Task directions: Transcribe, word for word, every line from the one containing "Where should I" through the final line of the records, and omit the pictures.

------------------------------------------------------------

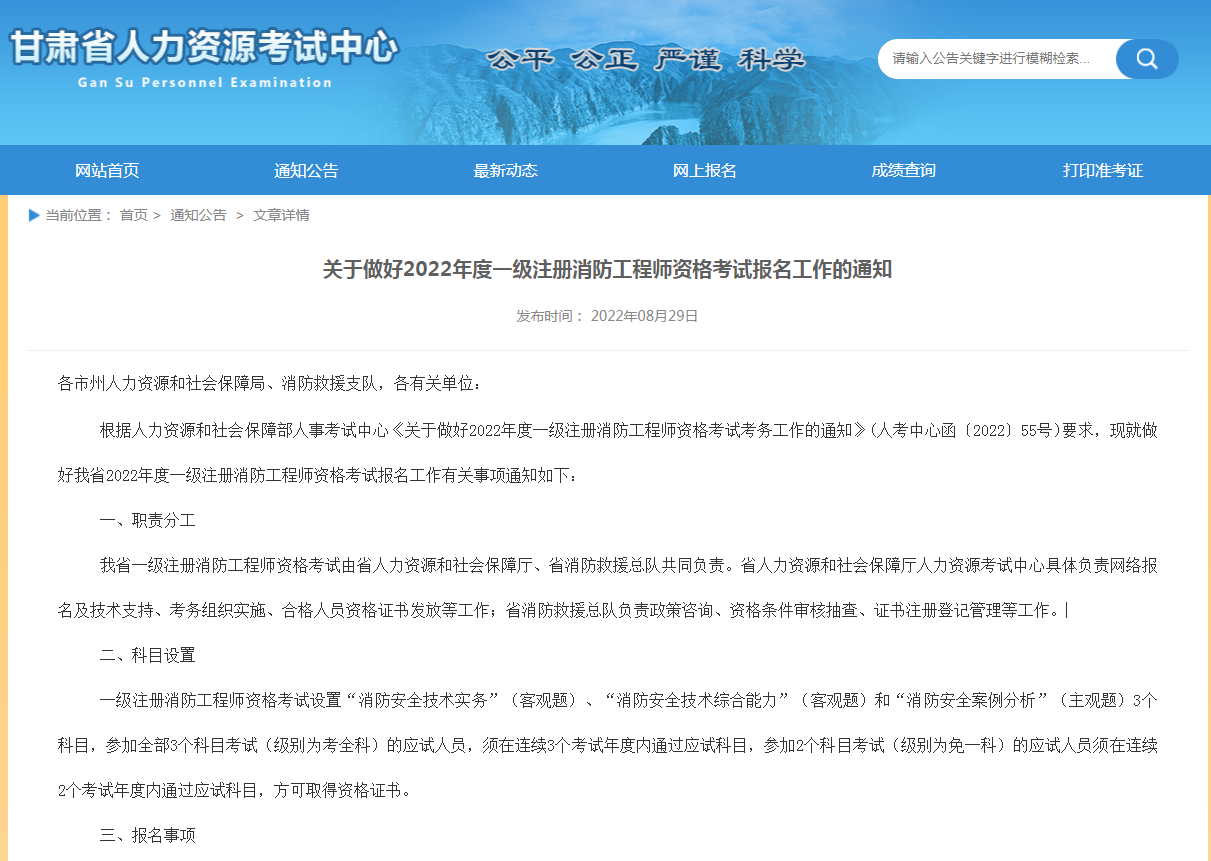Click the 甘肃省人力资源考试中心 site logo
Screen dimensions: 1211x861
204,47
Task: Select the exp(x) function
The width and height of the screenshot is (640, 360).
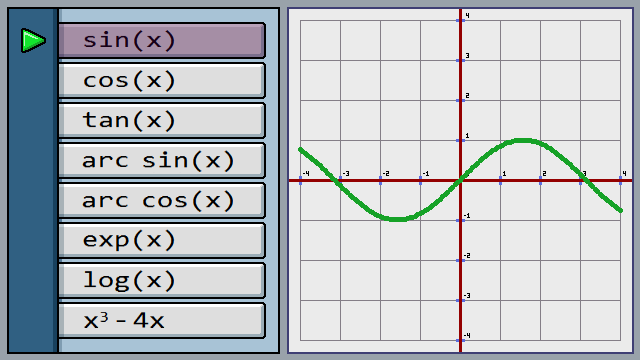Action: tap(162, 240)
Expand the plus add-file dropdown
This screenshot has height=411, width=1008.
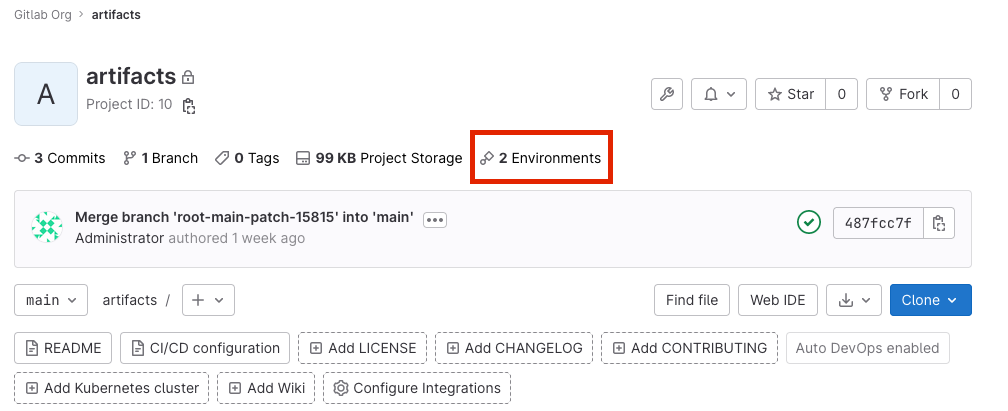208,300
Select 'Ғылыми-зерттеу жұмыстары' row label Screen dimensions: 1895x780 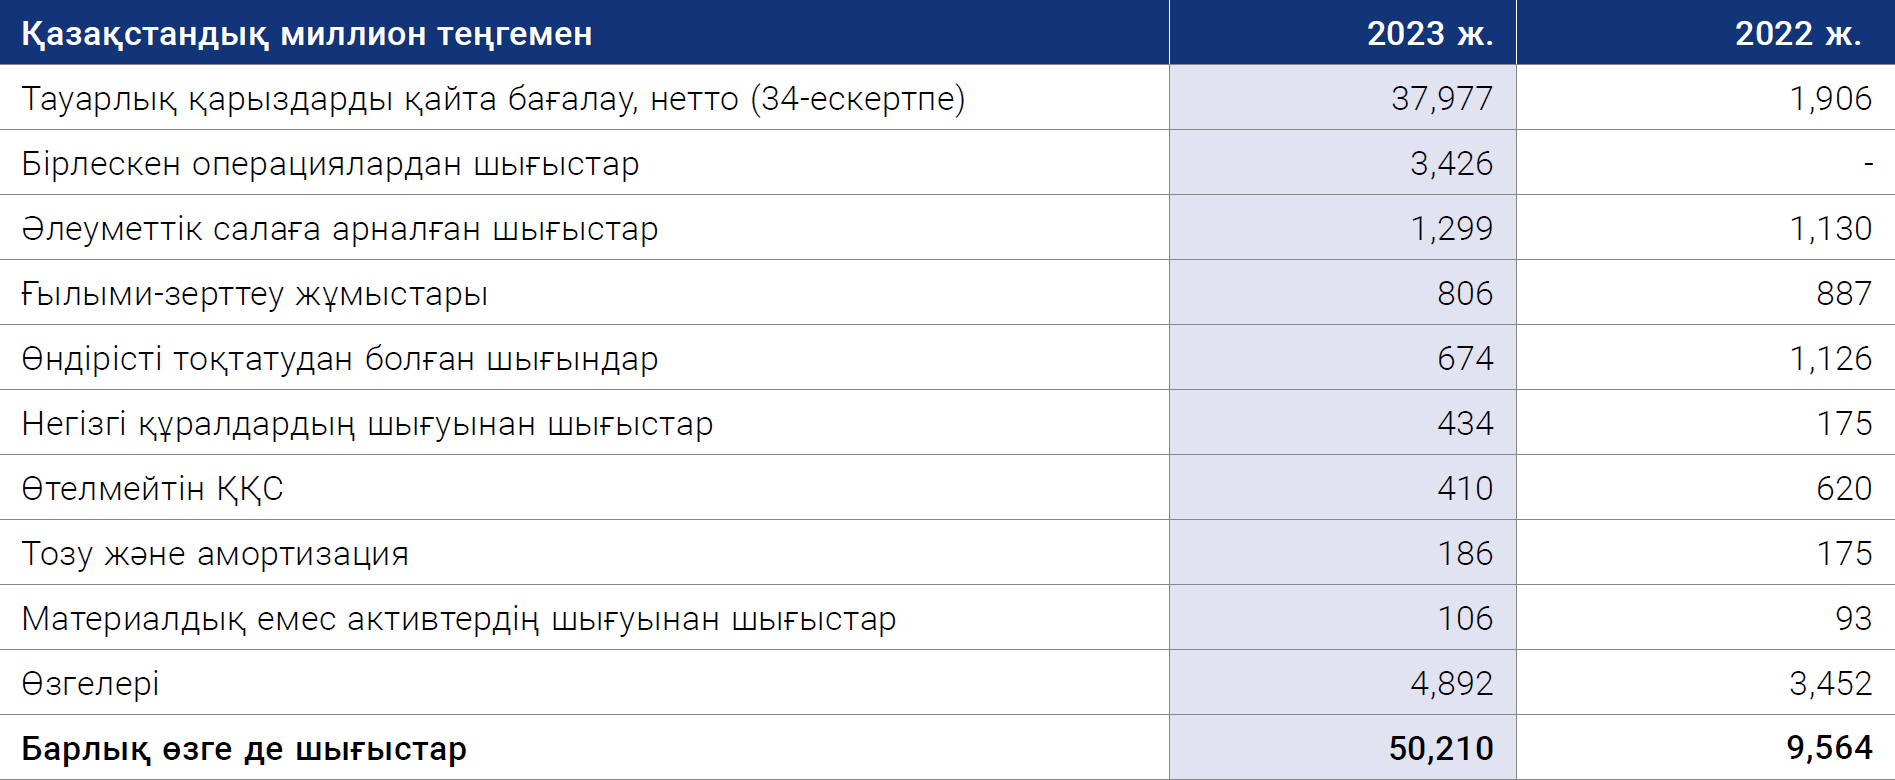254,294
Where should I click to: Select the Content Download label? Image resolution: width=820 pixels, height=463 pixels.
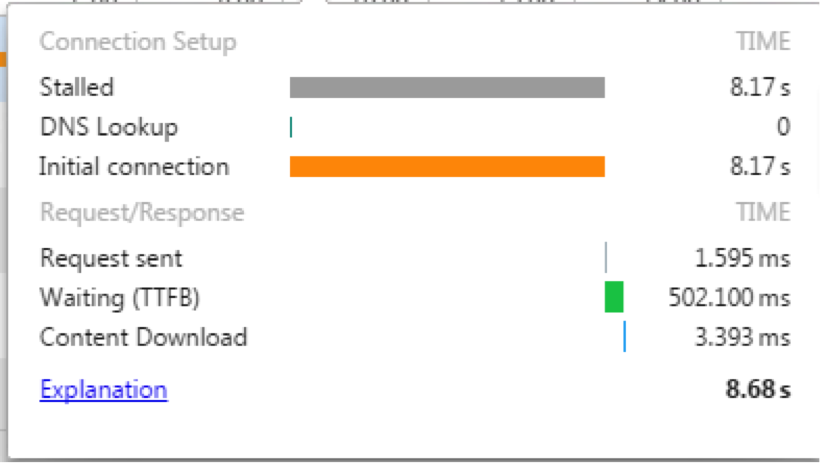[x=143, y=337]
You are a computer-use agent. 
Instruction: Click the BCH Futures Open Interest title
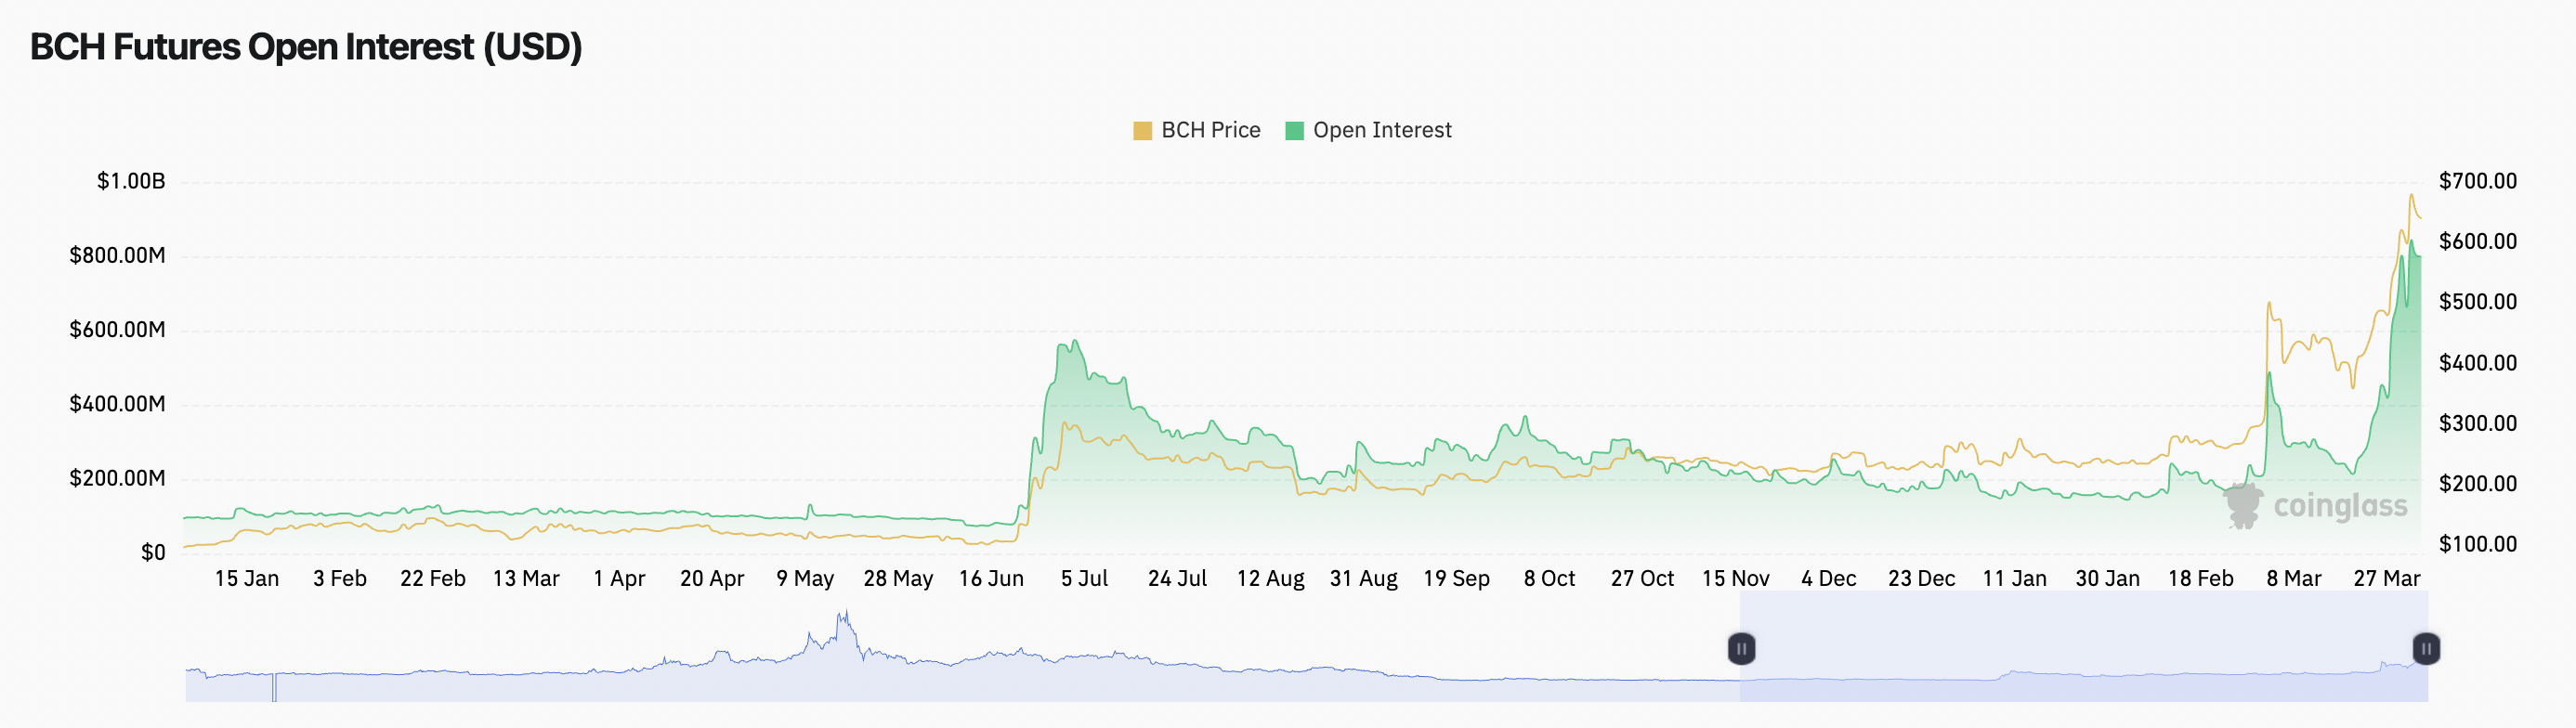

------------------------------------------------------------

Exercise output:
Where should I click to: Select the Content Download label? Image resolution: width=820 pixels, height=463 pixels.
[x=143, y=337]
You are a computer-use agent. 
Instruction: Click the BCH Futures Open Interest title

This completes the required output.